Prompt:
Please repeat the data in full, character for character.
----- Stored data
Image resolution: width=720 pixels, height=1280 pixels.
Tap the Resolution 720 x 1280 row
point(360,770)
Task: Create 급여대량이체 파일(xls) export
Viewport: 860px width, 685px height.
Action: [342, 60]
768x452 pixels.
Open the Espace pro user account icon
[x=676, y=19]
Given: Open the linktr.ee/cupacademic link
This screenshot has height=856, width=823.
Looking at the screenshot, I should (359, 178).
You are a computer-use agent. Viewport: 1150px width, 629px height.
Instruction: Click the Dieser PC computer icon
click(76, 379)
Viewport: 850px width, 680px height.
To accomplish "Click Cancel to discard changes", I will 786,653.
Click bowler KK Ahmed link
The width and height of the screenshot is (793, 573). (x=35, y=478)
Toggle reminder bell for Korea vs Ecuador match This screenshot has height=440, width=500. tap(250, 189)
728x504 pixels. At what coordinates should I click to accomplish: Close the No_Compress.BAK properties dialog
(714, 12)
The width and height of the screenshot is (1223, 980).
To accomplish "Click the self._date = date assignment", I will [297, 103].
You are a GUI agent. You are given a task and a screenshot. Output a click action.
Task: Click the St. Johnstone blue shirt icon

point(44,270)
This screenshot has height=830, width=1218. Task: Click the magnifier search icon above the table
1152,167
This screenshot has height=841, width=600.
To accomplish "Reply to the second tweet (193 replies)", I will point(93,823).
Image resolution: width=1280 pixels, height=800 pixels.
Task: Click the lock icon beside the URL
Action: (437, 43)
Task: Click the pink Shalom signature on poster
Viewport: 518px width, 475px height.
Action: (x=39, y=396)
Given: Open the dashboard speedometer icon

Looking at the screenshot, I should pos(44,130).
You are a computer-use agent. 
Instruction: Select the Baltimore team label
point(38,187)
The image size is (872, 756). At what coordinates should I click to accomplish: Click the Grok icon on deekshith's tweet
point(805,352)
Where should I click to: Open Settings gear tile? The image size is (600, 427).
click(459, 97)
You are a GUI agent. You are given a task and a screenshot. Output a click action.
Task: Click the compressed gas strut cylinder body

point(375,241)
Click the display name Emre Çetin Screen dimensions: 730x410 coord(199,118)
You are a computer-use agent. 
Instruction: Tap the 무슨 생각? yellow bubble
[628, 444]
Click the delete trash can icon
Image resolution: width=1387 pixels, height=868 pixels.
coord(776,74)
----------
Exercise solution:
Image resolution: width=720 pixels, height=1280 pixels.
Tap the Resolution 720 x 1280 row
point(360,770)
Task: Create 급여대량이체 파일(xls) export
Viewport: 860px width, 685px height.
Action: [342, 60]
768x452 pixels.
Open the Espace pro user account icon
[x=676, y=19]
Given: Open the linktr.ee/cupacademic link
This screenshot has height=856, width=823.
Looking at the screenshot, I should (359, 178).
You are a computer-use agent. Viewport: 1150px width, 629px height.
Instruction: Click the Dieser PC computer icon
click(76, 379)
Viewport: 850px width, 680px height.
To accomplish "Click Cancel to discard changes", I will 786,653.
Click bowler KK Ahmed link
The width and height of the screenshot is (793, 573). (x=35, y=478)
Toggle reminder bell for Korea vs Ecuador match This screenshot has height=440, width=500. tap(250, 189)
728x504 pixels. At what coordinates should I click to accomplish: Close the No_Compress.BAK properties dialog
(714, 12)
The width and height of the screenshot is (1223, 980).
To accomplish "Click the self._date = date assignment", I will [297, 103].
You are a GUI agent. You are given a task and a screenshot. Output a click action.
Task: Click the St. Johnstone blue shirt icon

point(44,270)
This screenshot has height=830, width=1218. Task: Click the magnifier search icon above the table
1152,167
This screenshot has height=841, width=600.
To accomplish "Reply to the second tweet (193 replies)", I will point(93,823).
Image resolution: width=1280 pixels, height=800 pixels.
Task: Click the lock icon beside the URL
Action: (437, 43)
Task: Click the pink Shalom signature on poster
Viewport: 518px width, 475px height.
Action: (x=39, y=396)
Given: Open the dashboard speedometer icon

Looking at the screenshot, I should pos(44,130).
You are a computer-use agent. 
Instruction: Select the Baltimore team label
point(38,187)
The image size is (872, 756). At what coordinates should I click to accomplish: Click the Grok icon on deekshith's tweet
point(805,352)
Where should I click to: Open Settings gear tile? The image size is (600, 427).
click(459, 97)
You are a GUI agent. You are given a task and a screenshot. Output a click action.
Task: Click the compressed gas strut cylinder body

point(375,241)
Click the display name Emre Çetin Screen dimensions: 730x410 coord(199,118)
You are a computer-use agent. 
Instruction: Tap the 무슨 생각? yellow bubble
[628, 444]
Click the delete trash can icon
Image resolution: width=1387 pixels, height=868 pixels.
coord(776,74)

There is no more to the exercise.